§ **STUDY MATERIAL**
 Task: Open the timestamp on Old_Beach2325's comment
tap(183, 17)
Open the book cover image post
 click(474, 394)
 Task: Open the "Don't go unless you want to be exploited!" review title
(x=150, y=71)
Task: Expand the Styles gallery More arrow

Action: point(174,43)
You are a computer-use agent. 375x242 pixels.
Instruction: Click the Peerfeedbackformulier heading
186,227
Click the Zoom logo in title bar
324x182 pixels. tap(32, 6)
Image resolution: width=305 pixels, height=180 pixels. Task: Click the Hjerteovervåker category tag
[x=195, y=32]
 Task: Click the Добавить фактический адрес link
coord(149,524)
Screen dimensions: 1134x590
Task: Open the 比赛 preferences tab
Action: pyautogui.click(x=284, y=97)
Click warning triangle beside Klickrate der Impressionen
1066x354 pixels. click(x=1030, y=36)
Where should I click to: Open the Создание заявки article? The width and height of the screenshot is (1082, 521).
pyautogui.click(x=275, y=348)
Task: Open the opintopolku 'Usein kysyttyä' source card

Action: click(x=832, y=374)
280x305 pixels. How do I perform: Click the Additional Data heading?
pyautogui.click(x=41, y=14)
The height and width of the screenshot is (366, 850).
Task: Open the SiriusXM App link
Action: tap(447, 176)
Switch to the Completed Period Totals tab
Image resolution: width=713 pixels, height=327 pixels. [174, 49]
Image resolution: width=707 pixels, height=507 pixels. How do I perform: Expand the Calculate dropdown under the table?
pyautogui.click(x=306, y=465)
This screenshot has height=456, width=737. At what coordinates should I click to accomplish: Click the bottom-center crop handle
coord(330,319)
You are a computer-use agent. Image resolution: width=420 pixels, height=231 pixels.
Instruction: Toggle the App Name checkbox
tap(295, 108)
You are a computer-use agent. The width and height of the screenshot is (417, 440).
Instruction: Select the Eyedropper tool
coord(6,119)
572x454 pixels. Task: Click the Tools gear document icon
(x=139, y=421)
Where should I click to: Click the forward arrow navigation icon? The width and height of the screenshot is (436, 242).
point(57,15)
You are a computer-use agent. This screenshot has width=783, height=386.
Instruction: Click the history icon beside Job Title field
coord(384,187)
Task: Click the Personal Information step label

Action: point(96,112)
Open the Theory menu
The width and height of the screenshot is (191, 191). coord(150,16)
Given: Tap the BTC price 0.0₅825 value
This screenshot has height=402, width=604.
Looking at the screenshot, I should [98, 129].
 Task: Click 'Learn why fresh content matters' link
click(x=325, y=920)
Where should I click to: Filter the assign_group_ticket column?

§ **TASK REQUIREMENTS**
Please repeat the data in full so that nothing differs from the original.

§ **YOUR SOLUTION**
 Task: Open the timestamp on Old_Beach2325's comment
tap(183, 17)
Open the book cover image post
 click(474, 394)
 Task: Open the "Don't go unless you want to be exploited!" review title
(x=150, y=71)
Task: Expand the Styles gallery More arrow

Action: point(174,43)
You are a computer-use agent. 375x242 pixels.
Instruction: Click the Peerfeedbackformulier heading
186,227
Click the Zoom logo in title bar
324x182 pixels. tap(32, 6)
Image resolution: width=305 pixels, height=180 pixels. Task: Click the Hjerteovervåker category tag
[x=195, y=32]
 Task: Click the Добавить фактический адрес link
coord(149,524)
Screen dimensions: 1134x590
Task: Open the 比赛 preferences tab
Action: pyautogui.click(x=284, y=97)
Click warning triangle beside Klickrate der Impressionen
1066x354 pixels. click(x=1030, y=36)
Where should I click to: Open the Создание заявки article? The width and height of the screenshot is (1082, 521).
pyautogui.click(x=275, y=348)
Task: Open the opintopolku 'Usein kysyttyä' source card

Action: click(x=832, y=374)
280x305 pixels. How do I perform: Click the Additional Data heading?
pyautogui.click(x=41, y=14)
The height and width of the screenshot is (366, 850).
Task: Open the SiriusXM App link
Action: tap(447, 176)
Switch to the Completed Period Totals tab
Image resolution: width=713 pixels, height=327 pixels. [174, 49]
Image resolution: width=707 pixels, height=507 pixels. How do I perform: Expand the Calculate dropdown under the table?
pyautogui.click(x=306, y=465)
This screenshot has height=456, width=737. At what coordinates should I click to accomplish: Click the bottom-center crop handle
coord(330,319)
You are a computer-use agent. Image resolution: width=420 pixels, height=231 pixels.
Instruction: Toggle the App Name checkbox
tap(295, 108)
You are a computer-use agent. The width and height of the screenshot is (417, 440).
Instruction: Select the Eyedropper tool
coord(6,119)
572x454 pixels. Task: Click the Tools gear document icon
(x=139, y=421)
Where should I click to: Click the forward arrow navigation icon? The width and height of the screenshot is (436, 242).
point(57,15)
You are a computer-use agent. This screenshot has width=783, height=386.
Instruction: Click the history icon beside Job Title field
coord(384,187)
Task: Click the Personal Information step label

Action: point(96,112)
Open the Theory menu
The width and height of the screenshot is (191, 191). coord(150,16)
Given: Tap the BTC price 0.0₅825 value
This screenshot has height=402, width=604.
Looking at the screenshot, I should [98, 129].
 Task: Click 'Learn why fresh content matters' link
click(x=325, y=920)
Where should I click to: Filter the assign_group_ticket column?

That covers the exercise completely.